**To do:** Starting at the line that contains "Click the Insert/Remove", reproduce only the lines through the end of the data, exactly, including both the first and the last; skip the pictures.

┏━━

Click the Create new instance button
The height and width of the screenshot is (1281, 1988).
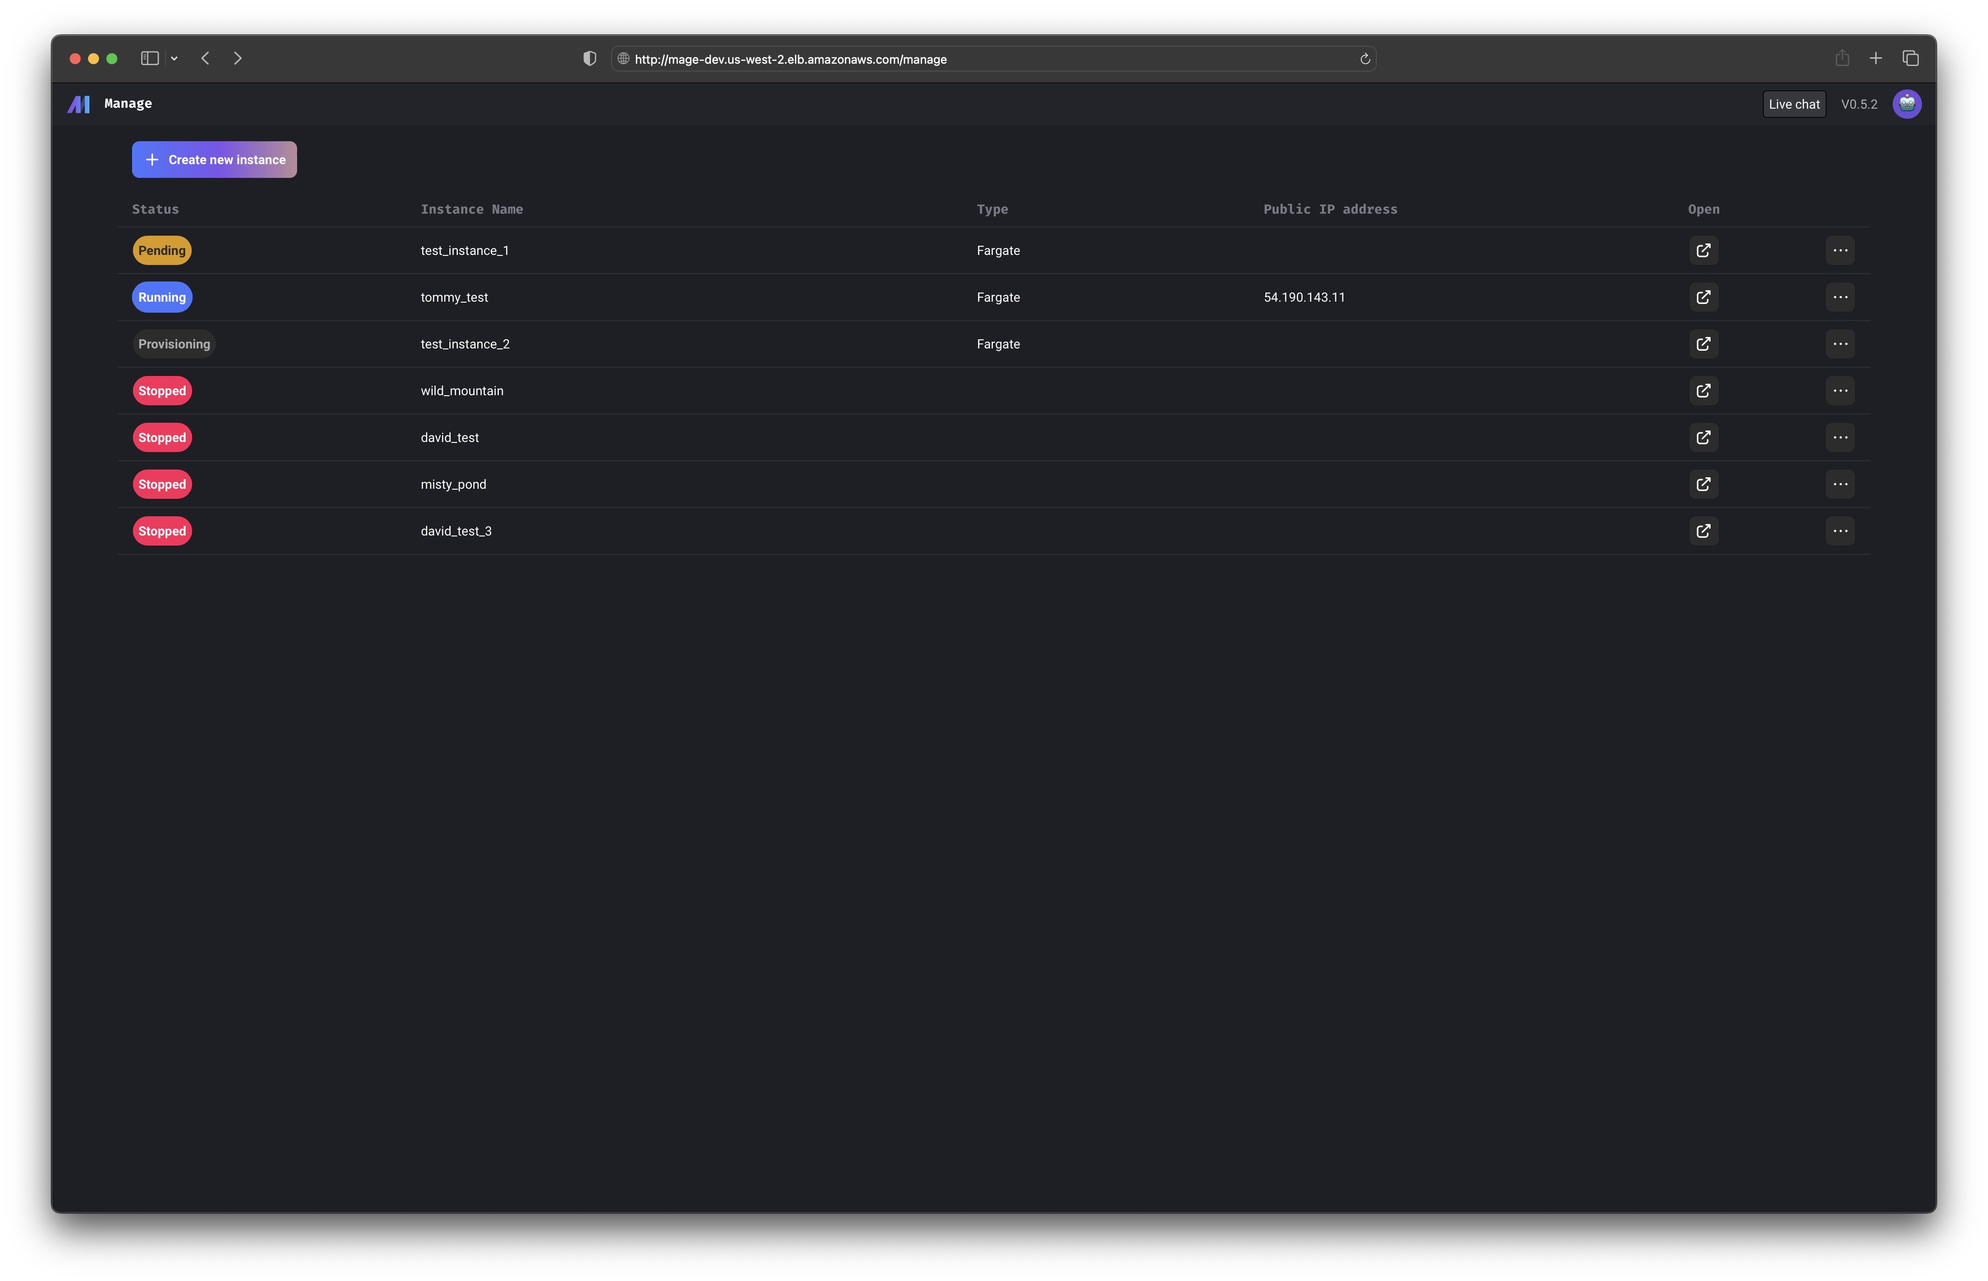click(x=214, y=160)
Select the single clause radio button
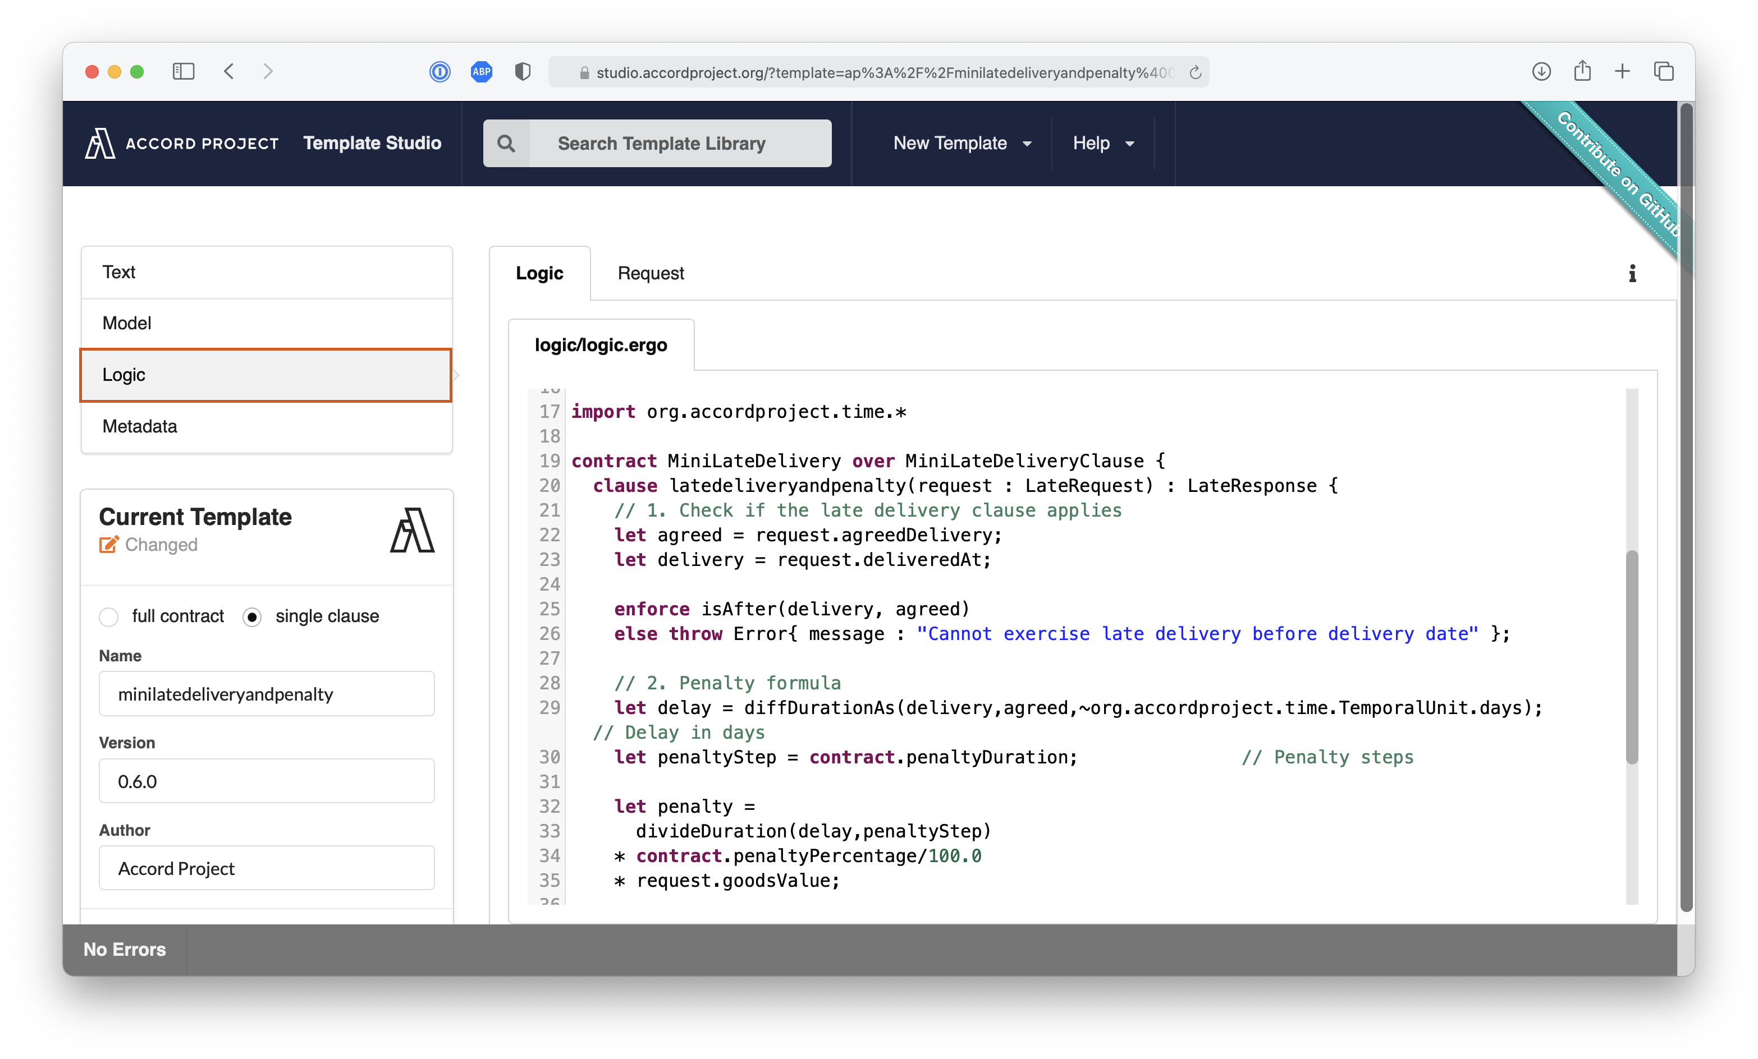The width and height of the screenshot is (1758, 1059). [x=252, y=616]
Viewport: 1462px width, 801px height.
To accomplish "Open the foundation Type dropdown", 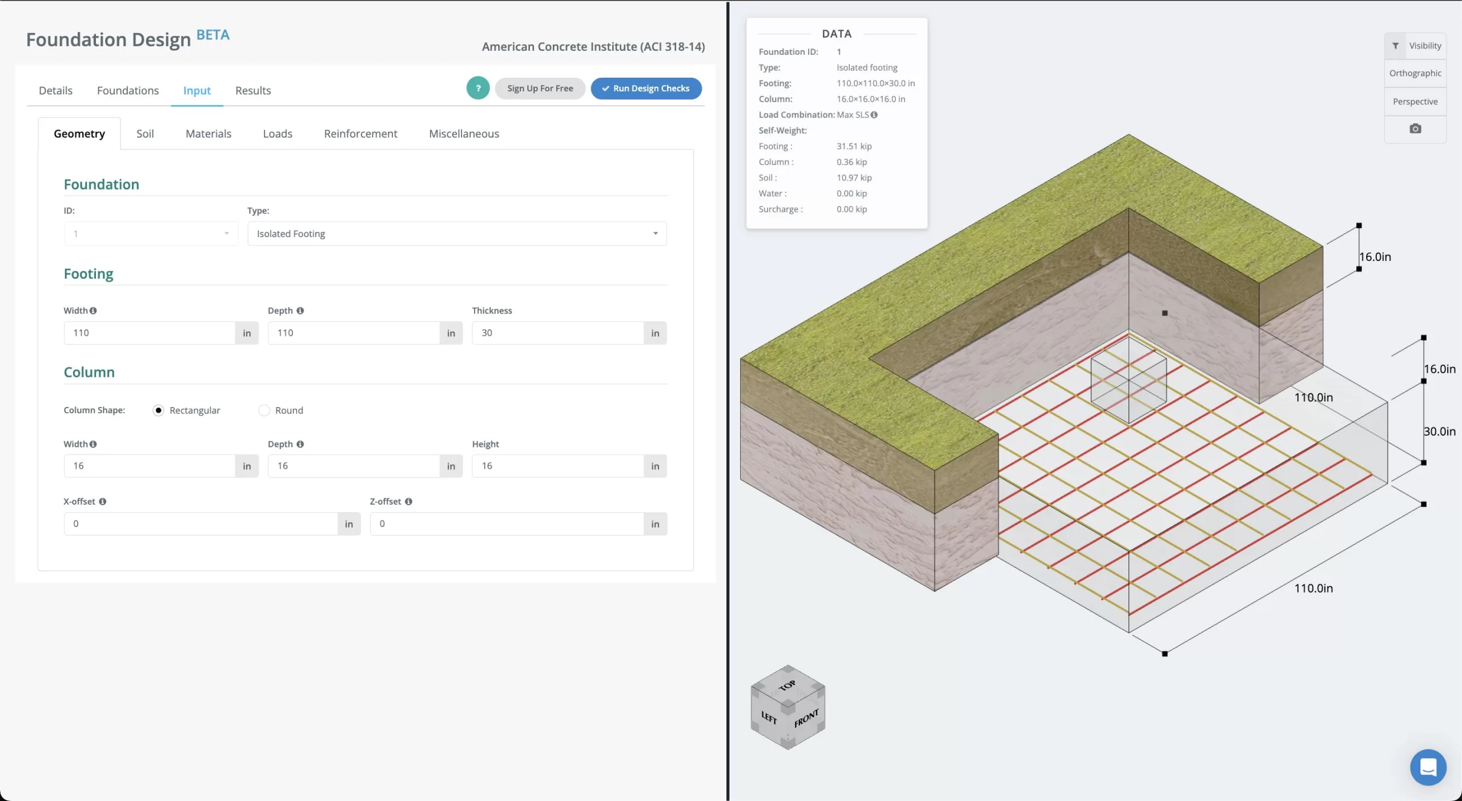I will click(457, 234).
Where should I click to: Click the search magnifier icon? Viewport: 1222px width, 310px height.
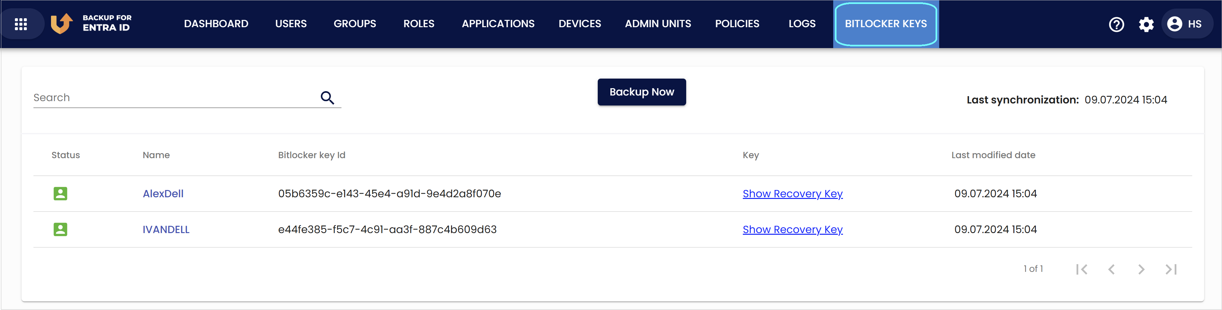click(327, 97)
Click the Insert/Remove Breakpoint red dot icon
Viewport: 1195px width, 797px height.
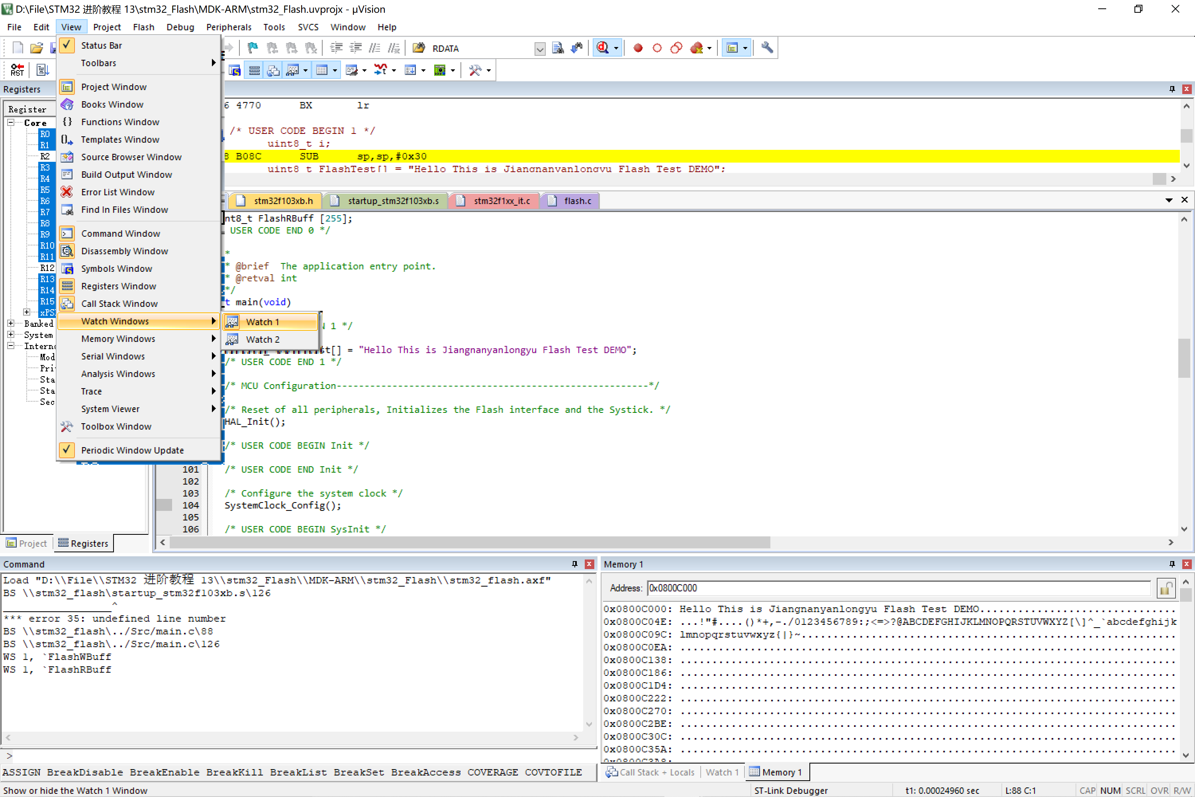(638, 48)
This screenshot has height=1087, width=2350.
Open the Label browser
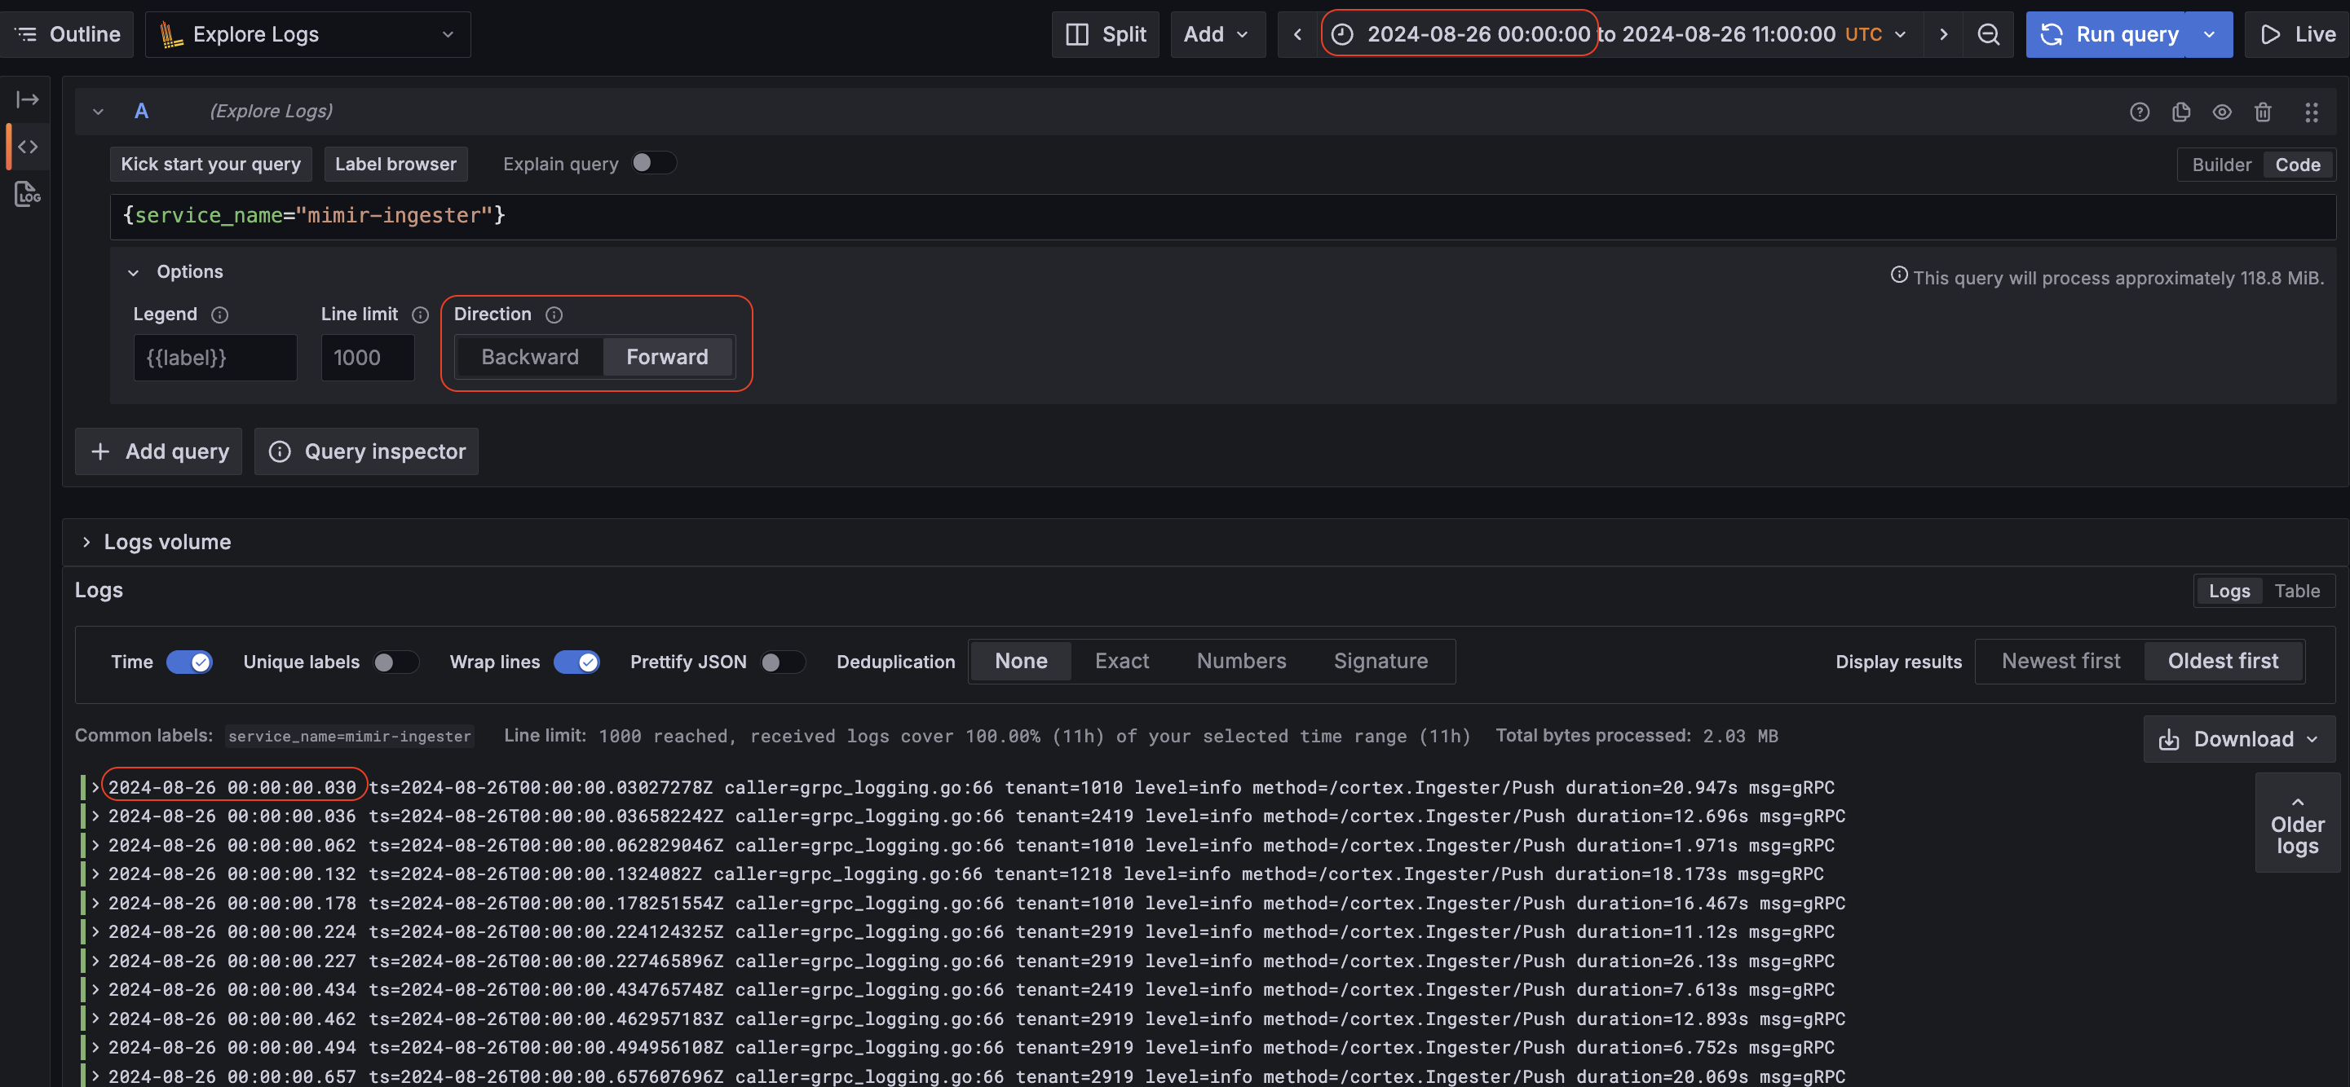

┗━━

**Solution for this exercise:**
Click the Insert/Remove Breakpoint red dot icon
Viewport: 1195px width, 797px height.
(638, 48)
This screenshot has height=1087, width=2350.
Open the Label browser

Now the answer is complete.